WORK REQUIRED
From the first line to the last, repeat the data exactly but leave out the pictures.

DATASET ENTRIES
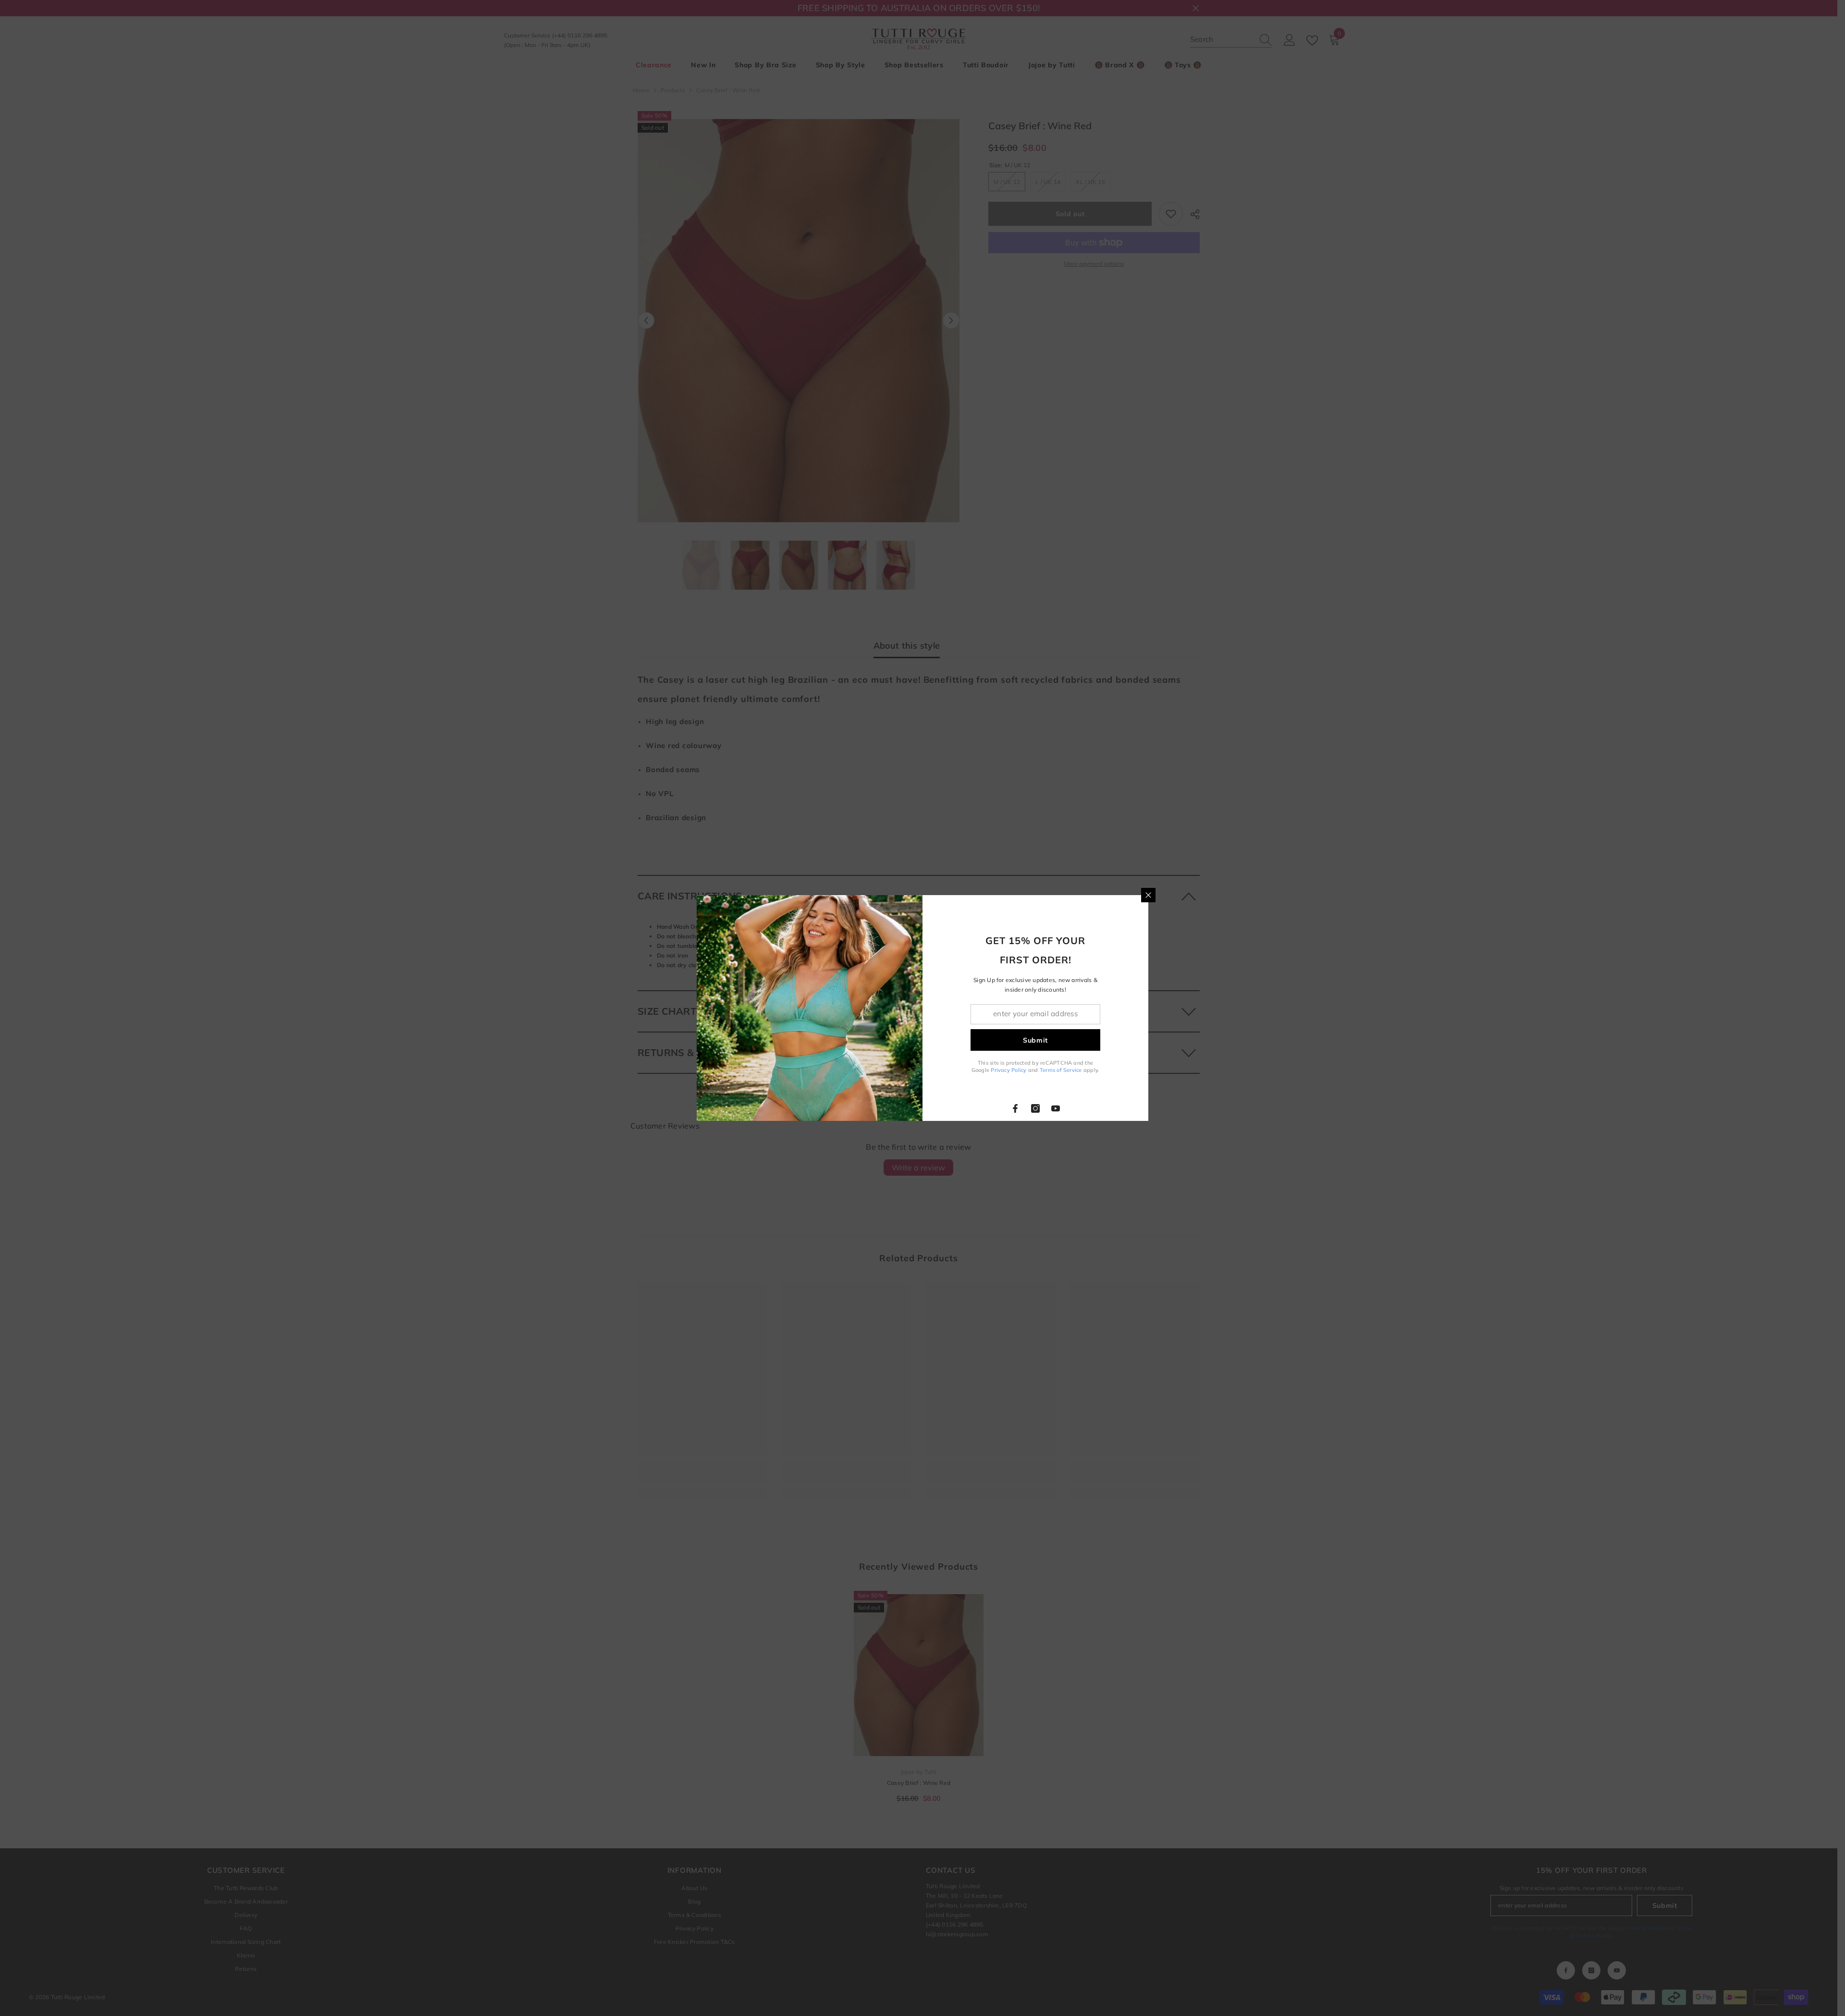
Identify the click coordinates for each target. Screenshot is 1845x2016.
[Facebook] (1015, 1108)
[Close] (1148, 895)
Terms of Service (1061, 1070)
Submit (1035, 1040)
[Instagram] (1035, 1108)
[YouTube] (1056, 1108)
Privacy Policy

ANSWER TO THIS PROBLEM
Identify the click coordinates for each target. Screenshot is 1845x2016.
[Facebook] (1015, 1108)
[Close] (1148, 895)
Terms of Service (1061, 1070)
Submit (1035, 1040)
[Instagram] (1035, 1108)
[YouTube] (1056, 1108)
Privacy Policy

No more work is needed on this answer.